> **Task to complete**
In the listing below, every line with the word "search" needs to be copied.

> **Supplied records**

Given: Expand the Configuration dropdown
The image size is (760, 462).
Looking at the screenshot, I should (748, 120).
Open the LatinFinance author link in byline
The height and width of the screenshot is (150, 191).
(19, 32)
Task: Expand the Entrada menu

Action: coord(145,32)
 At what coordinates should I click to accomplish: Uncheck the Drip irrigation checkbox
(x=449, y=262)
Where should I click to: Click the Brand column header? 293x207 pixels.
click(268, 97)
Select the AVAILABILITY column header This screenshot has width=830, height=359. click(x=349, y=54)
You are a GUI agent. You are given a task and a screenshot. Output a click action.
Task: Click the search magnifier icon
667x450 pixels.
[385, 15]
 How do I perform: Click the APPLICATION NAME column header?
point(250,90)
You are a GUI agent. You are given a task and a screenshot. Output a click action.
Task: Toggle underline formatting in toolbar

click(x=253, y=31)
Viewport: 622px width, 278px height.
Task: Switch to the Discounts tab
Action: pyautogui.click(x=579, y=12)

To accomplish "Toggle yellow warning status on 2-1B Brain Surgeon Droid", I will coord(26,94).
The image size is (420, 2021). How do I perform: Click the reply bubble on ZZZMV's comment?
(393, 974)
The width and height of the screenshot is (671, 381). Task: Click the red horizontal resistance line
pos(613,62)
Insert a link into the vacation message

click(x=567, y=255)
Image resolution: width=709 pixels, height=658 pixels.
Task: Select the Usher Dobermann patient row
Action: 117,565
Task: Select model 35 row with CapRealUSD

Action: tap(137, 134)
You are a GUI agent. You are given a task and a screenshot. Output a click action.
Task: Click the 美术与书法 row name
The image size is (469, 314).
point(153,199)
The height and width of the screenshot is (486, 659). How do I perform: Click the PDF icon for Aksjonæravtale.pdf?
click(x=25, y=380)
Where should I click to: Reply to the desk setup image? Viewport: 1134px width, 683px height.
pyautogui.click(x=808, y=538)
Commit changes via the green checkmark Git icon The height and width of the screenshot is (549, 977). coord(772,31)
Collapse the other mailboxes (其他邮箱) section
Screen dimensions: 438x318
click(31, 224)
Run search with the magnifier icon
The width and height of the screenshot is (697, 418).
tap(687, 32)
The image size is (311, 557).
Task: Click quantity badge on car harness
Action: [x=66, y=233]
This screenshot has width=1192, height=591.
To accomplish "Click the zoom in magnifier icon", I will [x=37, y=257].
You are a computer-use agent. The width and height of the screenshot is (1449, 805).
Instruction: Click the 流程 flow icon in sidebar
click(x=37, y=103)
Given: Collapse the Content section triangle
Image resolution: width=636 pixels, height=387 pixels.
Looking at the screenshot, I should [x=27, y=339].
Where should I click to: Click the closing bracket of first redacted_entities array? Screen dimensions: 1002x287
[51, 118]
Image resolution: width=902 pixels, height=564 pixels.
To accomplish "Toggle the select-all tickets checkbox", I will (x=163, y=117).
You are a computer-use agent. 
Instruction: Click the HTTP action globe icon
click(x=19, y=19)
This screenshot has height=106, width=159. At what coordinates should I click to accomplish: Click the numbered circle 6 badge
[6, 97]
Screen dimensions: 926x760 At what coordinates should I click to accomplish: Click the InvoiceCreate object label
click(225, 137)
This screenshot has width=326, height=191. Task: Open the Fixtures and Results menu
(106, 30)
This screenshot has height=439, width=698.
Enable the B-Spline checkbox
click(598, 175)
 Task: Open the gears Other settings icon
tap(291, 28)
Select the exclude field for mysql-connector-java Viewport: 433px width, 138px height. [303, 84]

> **Result of the exercise**
Task: Click the search magnifier icon
Run search with the magnifier icon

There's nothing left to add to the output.